1. Field of the Invention
The present invention relates in general to nozzles for use in an injection molding system. More particularly, the present invention relates to an improved injection molding nozzle characterized in particular by minimal heat loss characteristics and an improved sealing technique.
2. Discussion of the Related Art
A common problem in the field of injection molding is the need to keep the melt that forms the molded article at a uniform temperature as it passes from a plastic melt source through an injection nozzle and into a cavity in the cooled mold. The melt is uniformly kept at its optimum melting point in order to assure a good melt flow. The optimum temperature is the temperature at which no melt freeze-off or burning occurs.
Usually, a bore is formed in the cooled mold in which the nozzle is seated.
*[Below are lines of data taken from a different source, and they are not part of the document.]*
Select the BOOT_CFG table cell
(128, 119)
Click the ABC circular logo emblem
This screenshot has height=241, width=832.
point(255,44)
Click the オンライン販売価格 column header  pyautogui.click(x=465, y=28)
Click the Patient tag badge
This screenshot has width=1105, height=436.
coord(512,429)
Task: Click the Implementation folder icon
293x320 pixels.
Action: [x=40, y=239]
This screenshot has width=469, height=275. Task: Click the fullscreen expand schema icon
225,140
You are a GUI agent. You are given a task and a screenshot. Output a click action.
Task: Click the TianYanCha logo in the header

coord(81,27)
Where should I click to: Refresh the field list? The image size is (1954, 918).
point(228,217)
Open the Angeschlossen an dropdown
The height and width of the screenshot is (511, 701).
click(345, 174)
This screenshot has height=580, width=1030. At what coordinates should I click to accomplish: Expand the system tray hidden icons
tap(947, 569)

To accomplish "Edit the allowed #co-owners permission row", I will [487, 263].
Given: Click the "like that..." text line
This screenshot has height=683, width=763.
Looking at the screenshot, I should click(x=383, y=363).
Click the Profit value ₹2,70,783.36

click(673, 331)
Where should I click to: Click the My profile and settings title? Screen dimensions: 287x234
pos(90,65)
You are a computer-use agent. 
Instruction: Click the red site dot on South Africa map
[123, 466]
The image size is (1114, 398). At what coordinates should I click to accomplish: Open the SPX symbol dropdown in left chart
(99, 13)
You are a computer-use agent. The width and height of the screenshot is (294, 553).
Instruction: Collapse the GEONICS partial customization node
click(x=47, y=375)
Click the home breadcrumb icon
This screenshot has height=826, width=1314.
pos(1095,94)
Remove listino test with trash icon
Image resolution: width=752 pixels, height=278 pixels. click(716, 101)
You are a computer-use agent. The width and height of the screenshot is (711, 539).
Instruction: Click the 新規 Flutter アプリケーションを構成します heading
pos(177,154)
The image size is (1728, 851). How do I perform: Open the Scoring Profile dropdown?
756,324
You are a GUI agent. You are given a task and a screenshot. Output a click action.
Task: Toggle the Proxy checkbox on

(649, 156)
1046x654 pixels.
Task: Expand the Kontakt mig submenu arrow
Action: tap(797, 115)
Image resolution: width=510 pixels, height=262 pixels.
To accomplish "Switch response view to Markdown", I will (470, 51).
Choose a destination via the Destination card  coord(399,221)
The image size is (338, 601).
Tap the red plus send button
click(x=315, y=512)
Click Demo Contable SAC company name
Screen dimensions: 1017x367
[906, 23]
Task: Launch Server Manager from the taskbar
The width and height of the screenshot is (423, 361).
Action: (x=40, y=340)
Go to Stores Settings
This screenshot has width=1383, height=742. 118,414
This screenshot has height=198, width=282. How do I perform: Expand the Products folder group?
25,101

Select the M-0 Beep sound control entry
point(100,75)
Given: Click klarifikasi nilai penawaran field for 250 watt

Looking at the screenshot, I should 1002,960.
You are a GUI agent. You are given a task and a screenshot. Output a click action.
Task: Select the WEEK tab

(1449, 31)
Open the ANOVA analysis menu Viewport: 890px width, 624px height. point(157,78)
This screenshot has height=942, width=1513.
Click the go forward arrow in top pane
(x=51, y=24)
The mold is often several times cooler than the melt, thus, in order to keep the melt at its optimum flowing temperature, the nozzle is heated by heating coils, heat pipes, electric resistance heaters, or other appropriate heating means. As the nozzle is surrounded by the cooled mold, significant heat loss can occur between the nozzle and the mold which can affect the temperature of the melt. Further, the heat transfer from the nozzle to the mold can affect the solidifying times of the molded article in the cavity within the mold. Accordingly, there is a need to provide effective insulation of the nozzle within the mold to minimize heat loss from the nozzle to the mold.
In view of the foregoing, it is an object of the present invention to provide improved insulation of a nozzle for an injection molding machine, in order to minimize heat loss that occurs from the heated nozzle to the cooled mold.
Another object of the present invention is to provide an improved nozzle seal that provides, not only the aforementioned heat insulation characteristics, but also a simple and effective seal against melt leakage from the gate.